Bruce Sterling on startups' role in helping the global rich get richer

Bruce Sterling's speech from NEXT Berlin is a blast of cold air on the themes of startup life, disruption, and global collapse. Bruce excoriates the startup world for its complicity with the conspiracy of the global investor class to vastly increase the wealth of a tiny minority, and describes the role that "design fiction" has in changing this.

Bruce Sterling on Fantasy prototypes and real disruption | NEXT Berlin (via Die Puny Humans)


  1. This is not a new problem. Every ruling class has known from the beginning of time: “Don’t let the peasant class ever own anything.” From outright slavery to indenture to interest payments, it’s all the same. 

    Once something shows value, acquire it. Then rent it back to the poor.

    1. I agree it’s not a new problem. It emerged with the first social stratification. However, I think it bears repeating until everyone gets it. I think there are plenty of people who have deluded themselves into thinking they have somehow gamed the system and opted out of the system of exploitation we all inhabit. That’s unlikely for the vast majority, if not all of us. Just because he’s not the first person to say it, doesn’t mean he shouldn’t say it.

    2. The talk was more than just about rich people controlling the means of production. It was about how they are inventing the future according to their vision, and how the technological class has been recruited in this effort by promises of wealth to build it for them. Bruce is saying the technological class needs to take the lead here.

**INSTRUCTION A**:
Arrange the listing lines as a numbered list, starting at the line containing "Where should I click to: Select the refund" and ending at the line containing "Looking at the screenshot, I should [x=598, y=43].". Omit blank lines.
The Bruce Sterling post has no connection to the listing that comes after it.

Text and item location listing
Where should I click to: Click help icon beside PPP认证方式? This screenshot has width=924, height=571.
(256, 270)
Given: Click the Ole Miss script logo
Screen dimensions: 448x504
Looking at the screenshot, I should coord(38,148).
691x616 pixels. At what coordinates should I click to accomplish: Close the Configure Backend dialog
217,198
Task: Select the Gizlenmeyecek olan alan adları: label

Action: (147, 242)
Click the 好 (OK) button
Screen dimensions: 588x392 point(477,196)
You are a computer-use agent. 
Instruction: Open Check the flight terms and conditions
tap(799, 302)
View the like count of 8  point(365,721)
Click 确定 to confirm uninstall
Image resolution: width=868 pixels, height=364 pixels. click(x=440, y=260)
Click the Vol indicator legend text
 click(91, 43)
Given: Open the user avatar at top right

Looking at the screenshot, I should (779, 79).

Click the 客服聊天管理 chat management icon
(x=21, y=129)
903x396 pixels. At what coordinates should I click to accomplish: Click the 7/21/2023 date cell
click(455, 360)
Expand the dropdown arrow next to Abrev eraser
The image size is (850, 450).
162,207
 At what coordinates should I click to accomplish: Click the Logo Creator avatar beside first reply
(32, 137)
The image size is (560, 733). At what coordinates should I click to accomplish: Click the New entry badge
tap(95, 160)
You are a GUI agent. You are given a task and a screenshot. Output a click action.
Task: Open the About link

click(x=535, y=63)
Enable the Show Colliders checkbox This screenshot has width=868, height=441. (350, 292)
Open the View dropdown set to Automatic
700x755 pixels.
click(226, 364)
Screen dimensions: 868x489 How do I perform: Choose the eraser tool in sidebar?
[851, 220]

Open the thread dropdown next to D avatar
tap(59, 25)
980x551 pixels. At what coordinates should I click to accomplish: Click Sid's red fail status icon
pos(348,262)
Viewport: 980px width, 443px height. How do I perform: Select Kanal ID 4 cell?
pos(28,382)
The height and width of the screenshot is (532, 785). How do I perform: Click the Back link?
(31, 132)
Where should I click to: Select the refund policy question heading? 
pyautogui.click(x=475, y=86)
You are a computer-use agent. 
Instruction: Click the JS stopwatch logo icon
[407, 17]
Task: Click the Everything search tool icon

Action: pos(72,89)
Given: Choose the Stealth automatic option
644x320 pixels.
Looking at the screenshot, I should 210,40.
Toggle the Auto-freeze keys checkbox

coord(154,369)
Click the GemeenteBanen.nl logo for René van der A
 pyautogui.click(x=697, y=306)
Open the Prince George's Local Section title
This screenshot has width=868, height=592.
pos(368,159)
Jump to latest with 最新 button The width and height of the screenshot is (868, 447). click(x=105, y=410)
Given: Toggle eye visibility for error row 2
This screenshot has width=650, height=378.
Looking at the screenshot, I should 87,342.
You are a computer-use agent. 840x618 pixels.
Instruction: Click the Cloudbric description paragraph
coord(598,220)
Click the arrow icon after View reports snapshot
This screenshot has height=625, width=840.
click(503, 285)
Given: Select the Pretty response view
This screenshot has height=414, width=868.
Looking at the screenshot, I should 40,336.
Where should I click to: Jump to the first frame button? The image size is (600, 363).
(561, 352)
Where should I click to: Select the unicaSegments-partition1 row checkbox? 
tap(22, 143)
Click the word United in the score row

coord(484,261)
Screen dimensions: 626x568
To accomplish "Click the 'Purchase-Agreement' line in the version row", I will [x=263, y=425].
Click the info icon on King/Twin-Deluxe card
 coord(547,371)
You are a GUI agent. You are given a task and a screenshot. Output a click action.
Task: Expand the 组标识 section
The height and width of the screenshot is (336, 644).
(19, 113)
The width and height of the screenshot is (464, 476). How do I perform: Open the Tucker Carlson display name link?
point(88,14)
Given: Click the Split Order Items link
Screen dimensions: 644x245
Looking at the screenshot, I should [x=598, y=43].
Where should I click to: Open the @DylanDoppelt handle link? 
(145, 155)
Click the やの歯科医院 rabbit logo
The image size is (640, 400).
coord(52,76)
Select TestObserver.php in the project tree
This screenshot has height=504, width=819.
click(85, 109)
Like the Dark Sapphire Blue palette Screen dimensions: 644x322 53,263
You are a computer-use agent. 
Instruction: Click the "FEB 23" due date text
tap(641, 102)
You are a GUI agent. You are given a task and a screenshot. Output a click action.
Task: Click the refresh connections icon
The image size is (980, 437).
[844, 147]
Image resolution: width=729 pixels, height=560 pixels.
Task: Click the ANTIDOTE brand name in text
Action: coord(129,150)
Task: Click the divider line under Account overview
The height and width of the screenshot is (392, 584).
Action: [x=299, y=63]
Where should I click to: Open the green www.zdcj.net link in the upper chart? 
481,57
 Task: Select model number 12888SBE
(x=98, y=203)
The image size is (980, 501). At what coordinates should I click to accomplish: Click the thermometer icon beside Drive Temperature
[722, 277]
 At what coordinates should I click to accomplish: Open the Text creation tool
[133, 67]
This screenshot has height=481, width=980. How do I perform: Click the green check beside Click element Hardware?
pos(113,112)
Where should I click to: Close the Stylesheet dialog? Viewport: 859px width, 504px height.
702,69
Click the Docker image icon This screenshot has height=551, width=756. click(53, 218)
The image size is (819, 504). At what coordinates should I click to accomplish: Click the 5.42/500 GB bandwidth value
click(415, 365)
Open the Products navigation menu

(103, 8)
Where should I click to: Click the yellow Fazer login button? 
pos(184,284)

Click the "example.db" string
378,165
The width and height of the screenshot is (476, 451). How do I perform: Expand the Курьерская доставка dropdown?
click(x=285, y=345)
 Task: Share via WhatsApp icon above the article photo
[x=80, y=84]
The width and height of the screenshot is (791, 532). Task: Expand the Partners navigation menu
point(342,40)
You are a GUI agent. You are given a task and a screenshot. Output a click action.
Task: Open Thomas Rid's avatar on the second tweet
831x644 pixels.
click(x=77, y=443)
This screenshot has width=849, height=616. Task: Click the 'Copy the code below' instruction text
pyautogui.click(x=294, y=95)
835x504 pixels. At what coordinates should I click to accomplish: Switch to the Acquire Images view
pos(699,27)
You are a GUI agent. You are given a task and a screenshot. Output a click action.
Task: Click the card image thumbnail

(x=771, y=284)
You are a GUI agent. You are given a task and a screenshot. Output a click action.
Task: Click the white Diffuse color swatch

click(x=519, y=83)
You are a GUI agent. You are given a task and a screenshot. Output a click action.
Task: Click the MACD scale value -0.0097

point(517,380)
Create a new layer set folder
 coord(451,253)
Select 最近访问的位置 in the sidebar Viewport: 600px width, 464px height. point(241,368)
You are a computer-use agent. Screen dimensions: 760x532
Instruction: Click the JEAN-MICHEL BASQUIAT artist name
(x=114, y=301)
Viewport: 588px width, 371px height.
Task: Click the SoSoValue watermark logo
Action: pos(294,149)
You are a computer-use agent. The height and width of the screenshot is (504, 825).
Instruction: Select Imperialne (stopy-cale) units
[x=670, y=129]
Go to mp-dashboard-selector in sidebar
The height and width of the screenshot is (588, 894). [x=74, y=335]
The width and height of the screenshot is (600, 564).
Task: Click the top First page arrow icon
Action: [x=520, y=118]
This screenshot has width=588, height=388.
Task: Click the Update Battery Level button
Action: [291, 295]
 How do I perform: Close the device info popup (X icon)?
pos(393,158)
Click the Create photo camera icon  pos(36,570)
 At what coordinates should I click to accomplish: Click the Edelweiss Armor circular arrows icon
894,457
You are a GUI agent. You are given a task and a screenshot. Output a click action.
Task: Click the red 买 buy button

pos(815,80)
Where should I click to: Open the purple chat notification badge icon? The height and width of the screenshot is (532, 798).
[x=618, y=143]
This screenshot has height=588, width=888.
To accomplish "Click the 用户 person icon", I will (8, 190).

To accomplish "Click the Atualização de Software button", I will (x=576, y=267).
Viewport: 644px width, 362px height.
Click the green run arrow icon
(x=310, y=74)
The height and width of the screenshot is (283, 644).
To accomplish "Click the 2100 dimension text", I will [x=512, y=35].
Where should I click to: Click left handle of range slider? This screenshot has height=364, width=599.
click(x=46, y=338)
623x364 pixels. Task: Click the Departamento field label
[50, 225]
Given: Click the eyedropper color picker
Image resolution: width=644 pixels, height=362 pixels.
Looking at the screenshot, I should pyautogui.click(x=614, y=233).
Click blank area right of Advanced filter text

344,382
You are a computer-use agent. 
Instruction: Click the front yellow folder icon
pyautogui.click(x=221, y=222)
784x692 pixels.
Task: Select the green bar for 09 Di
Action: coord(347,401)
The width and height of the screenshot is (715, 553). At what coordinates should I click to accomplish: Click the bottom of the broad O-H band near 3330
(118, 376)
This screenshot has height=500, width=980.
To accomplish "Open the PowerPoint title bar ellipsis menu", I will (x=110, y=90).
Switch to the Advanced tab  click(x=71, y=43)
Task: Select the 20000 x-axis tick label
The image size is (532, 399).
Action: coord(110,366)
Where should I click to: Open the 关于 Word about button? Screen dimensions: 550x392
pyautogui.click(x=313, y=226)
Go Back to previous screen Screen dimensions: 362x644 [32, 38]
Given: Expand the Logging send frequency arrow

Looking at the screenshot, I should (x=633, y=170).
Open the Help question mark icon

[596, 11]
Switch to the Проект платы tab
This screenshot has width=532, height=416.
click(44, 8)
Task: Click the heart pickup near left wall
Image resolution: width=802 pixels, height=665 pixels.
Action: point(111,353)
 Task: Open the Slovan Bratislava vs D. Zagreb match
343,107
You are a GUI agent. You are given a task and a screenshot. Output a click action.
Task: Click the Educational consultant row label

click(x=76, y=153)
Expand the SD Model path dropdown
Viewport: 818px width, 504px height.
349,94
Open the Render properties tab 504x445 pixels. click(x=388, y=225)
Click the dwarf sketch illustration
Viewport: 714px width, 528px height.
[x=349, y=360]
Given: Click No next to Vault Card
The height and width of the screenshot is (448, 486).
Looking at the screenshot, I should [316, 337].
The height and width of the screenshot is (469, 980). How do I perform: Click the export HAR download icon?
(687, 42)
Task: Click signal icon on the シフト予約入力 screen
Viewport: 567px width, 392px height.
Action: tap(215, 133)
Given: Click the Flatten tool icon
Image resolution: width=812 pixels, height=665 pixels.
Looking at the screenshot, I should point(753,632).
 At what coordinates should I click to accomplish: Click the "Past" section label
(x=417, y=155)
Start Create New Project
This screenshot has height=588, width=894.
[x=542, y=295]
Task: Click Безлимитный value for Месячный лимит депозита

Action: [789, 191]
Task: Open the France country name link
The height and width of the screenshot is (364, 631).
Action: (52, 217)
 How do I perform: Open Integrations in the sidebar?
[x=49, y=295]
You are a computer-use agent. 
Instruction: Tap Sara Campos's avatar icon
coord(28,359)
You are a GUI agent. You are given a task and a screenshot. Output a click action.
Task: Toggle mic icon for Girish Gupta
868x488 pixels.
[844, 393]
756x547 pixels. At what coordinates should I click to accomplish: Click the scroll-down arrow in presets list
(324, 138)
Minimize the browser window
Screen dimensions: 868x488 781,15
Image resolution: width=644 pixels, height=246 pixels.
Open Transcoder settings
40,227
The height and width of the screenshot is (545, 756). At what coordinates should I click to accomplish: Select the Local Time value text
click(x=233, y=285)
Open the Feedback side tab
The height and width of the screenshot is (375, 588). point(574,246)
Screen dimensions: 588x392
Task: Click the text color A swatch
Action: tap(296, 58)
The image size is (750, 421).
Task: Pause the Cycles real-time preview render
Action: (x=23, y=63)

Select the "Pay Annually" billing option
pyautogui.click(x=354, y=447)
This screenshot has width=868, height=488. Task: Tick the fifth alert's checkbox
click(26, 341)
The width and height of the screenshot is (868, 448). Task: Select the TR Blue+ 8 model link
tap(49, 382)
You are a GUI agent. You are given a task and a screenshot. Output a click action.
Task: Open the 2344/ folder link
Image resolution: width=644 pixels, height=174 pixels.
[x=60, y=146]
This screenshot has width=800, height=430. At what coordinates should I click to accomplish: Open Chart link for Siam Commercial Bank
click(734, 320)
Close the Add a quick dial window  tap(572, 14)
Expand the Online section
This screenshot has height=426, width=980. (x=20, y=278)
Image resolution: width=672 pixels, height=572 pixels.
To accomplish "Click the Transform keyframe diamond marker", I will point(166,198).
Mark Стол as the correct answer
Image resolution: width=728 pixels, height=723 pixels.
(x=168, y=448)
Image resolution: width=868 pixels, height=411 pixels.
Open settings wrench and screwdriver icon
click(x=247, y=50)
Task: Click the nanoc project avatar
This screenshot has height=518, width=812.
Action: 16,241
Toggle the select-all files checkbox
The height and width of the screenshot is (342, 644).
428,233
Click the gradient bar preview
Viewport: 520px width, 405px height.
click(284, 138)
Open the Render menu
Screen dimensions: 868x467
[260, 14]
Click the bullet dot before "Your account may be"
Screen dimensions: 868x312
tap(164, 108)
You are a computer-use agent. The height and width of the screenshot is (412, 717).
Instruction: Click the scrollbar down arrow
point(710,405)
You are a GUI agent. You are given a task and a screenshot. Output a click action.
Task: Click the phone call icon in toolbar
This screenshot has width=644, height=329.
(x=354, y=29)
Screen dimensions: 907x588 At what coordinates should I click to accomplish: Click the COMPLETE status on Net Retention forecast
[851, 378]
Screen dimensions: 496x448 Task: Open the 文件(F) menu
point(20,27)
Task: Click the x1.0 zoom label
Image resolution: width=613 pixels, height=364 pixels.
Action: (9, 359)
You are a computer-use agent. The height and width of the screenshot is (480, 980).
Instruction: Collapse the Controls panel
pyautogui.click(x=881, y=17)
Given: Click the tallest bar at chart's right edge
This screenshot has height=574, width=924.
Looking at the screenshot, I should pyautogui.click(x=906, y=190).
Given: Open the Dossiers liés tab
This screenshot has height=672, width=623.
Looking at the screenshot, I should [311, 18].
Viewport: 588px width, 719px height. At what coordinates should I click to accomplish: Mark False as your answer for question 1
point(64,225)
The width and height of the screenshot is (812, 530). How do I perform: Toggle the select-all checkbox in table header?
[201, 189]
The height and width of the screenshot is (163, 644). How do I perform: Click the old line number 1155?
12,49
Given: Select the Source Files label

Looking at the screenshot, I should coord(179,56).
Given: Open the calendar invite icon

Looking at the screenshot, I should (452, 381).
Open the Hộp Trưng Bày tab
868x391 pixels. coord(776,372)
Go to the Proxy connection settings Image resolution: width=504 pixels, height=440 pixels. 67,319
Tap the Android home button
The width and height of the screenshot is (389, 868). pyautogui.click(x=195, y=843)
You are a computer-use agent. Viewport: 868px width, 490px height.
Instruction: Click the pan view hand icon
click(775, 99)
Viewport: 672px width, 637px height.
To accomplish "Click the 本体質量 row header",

**INSTRUCTION B**:
In the Bruce Sterling post, at which event did Sterling give the speech?

**SOLUTION A**:
1. Where should I click to: Select the refund policy question heading? 
2. pyautogui.click(x=475, y=86)
3. You are a computer-use agent. 
4. Instruction: Click the JS stopwatch logo icon
5. [407, 17]
6. Task: Click the Everything search tool icon
7. Action: pos(72,89)
8. Given: Choose the Stealth automatic option
9. 644x320 pixels.
10. Looking at the screenshot, I should 210,40.
11. Toggle the Auto-freeze keys checkbox
12. coord(154,369)
13. Click the GemeenteBanen.nl logo for René van der A
14.  pyautogui.click(x=697, y=306)
15. Open the Prince George's Local Section title
16. This screenshot has width=868, height=592.
17. pos(368,159)
18. Jump to latest with 最新 button The width and height of the screenshot is (868, 447). click(x=105, y=410)
19. Given: Toggle eye visibility for error row 2
20. This screenshot has width=650, height=378.
21. Looking at the screenshot, I should 87,342.
22. You are a computer-use agent. 840x618 pixels.
23. Instruction: Click the Cloudbric description paragraph
24. coord(598,220)
25. Click the arrow icon after View reports snapshot
26. This screenshot has height=625, width=840.
27. click(503, 285)
28. Given: Select the Pretty response view
29. This screenshot has height=414, width=868.
30. Looking at the screenshot, I should 40,336.
31. Where should I click to: Jump to the first frame button? The image size is (600, 363).
32. (561, 352)
33. Where should I click to: Select the unicaSegments-partition1 row checkbox? 
34. tap(22, 143)
35. Click the word United in the score row
36. coord(484,261)
37. Screen dimensions: 626x568
38. To accomplish "Click the 'Purchase-Agreement' line in the version row", I will [x=263, y=425].
39. Click the info icon on King/Twin-Deluxe card
40.  coord(547,371)
41. You are a GUI agent. You are given a task and a screenshot. Output a click action.
42. Task: Expand the 组标识 section
43. The height and width of the screenshot is (336, 644).
44. (19, 113)
45. The width and height of the screenshot is (464, 476). How do I perform: Open the Tucker Carlson display name link?
46. point(88,14)
47. Given: Click the Split Order Items link
48. Screen dimensions: 644x245
49. Looking at the screenshot, I should [x=598, y=43].

**SOLUTION B**:
NEXT Berlin